**Reading passage:**

After the class, I approached him. “Sir, can I just write a paper about my memory of being someone or something else besides being a chair?” I did not really care about the points I would get. I just wanted to show him that I was not dumb, but I was just being real.

“How about you as a table?” he suggested. “You can explore your body as a Gregorian feast.” He naughtily laughed without knowing I was still a virgin— yes, never been touched.

I thought it was a good idea—combining physiology and gastronomy. I could write how I used to bake a lemon-ginger cupcake for my grandmother and make my grandfather a cup of coffee when I needed something or had a favor to ask, but I did not want to superfluously bring up my maternal grandparents’ names in class. I was very sensitive and protective when it concerned them; they raised and loved me as their own. Besides, I might choke up if Sir Prot would require me to read what I would write. One drama queen in front of us was enough. “If it’s alright, I can write about someone or something living,” I said. “A piece of furniture is just too lifeless for my volatile personality.” I made him think for awhile.

He looked funny when he slouched, crossed his arms, and tilted his neck, his way of saying that he was listening and that I should better make sense. Like a sergeant with rapid successive orders, he said “Okay. Ten sentences. Your memory as a fetus. Twelve noon tomorrow.” All fragments in that order. After expressing my gratitude, which he always loved to hear, he hurriedly left.

This was my story:

“On my sixth month in my mother’s womb, I completely developed and began to use all my senses including memory. I could smell wine when my father kissed my mother, and it smelled like the alcohol my mother diluted and used as vaginal wash that nearly burned my skin. I could feel my father’s touch when he whispered a wish on my mother’s bulging belly, but he always said he wanted a son, and I had no idea then what I was and what I had between my groins. I could see the flickering of the candle on my mother’s altar, as I wondered who those winged children and haloed men and women were. When she knelt down and rotated and fondled a string of beads, I could also hear her daily prayers, which were long, monotonous, tedious, and boring. During mass, she always swallowed something bland, which I thought was a tiny piece of white bread from the priest who said it was someone’s body and very holy, and I could not really say if I liked it. I could not wait to be born in a world where I could breathe air on my own and bathe under the yellows of the sun. I had been alone far too long in the womb, in the sea of blood, in the dark universe where tubes of flesh coiled and choked. When I was born a month later, they said I did not cry, so the local midwife had to slap my bottom. Why would I cry when the stars looked like millions of distant fireflies and the hammock moon did not have to sing me a lullaby? How could I cry when I was alone in the bare bamboo crib that cut my toes, my feet, my fingers, my hands, and nobody around could hear me asking why, why, why?”

**Listing:**

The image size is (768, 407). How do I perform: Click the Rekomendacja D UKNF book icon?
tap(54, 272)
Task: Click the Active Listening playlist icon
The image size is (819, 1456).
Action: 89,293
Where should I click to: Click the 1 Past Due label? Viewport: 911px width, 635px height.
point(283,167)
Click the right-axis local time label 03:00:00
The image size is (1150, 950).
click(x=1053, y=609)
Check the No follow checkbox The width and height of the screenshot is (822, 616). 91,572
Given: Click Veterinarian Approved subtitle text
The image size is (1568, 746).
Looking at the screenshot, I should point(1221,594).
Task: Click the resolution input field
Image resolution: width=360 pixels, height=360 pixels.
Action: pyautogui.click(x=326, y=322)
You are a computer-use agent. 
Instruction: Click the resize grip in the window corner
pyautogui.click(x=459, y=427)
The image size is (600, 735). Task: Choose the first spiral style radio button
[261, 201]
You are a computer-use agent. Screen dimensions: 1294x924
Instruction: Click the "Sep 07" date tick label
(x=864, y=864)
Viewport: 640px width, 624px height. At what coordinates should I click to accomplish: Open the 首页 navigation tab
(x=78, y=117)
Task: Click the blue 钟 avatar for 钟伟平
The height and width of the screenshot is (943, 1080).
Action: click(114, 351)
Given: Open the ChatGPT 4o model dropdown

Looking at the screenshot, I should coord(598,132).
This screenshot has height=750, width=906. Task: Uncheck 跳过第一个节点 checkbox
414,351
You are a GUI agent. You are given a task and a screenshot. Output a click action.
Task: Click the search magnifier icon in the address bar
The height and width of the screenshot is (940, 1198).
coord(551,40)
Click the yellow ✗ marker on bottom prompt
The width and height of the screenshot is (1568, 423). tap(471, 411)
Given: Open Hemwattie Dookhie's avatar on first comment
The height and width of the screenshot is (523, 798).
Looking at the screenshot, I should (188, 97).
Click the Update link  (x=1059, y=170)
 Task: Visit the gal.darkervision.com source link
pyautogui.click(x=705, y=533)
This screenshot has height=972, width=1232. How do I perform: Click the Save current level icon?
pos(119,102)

**Exercise requirements:**
- A) In the reading passage, what did the narrator bake for the grandmother?
- B) Copy out the entries without any change, starting at the line that contains "The image size is (600, 735)." and ending at the line that contains "Looking at the screenshot, I should (188, 97).", with both of those lines included.

**Answers provided:**
- A) A lemon-ginger cupcake.

- B)
The image size is (600, 735). Task: Choose the first spiral style radio button
[261, 201]
You are a computer-use agent. Screen dimensions: 1294x924
Instruction: Click the "Sep 07" date tick label
(x=864, y=864)
Viewport: 640px width, 624px height. At what coordinates should I click to accomplish: Open the 首页 navigation tab
(x=78, y=117)
Task: Click the blue 钟 avatar for 钟伟平
The height and width of the screenshot is (943, 1080).
Action: click(114, 351)
Given: Open the ChatGPT 4o model dropdown

Looking at the screenshot, I should coord(598,132).
This screenshot has height=750, width=906. Task: Uncheck 跳过第一个节点 checkbox
414,351
You are a GUI agent. You are given a task and a screenshot. Output a click action.
Task: Click the search magnifier icon in the address bar
The height and width of the screenshot is (940, 1198).
coord(551,40)
Click the yellow ✗ marker on bottom prompt
The width and height of the screenshot is (1568, 423). tap(471, 411)
Given: Open Hemwattie Dookhie's avatar on first comment
The height and width of the screenshot is (523, 798).
Looking at the screenshot, I should (188, 97).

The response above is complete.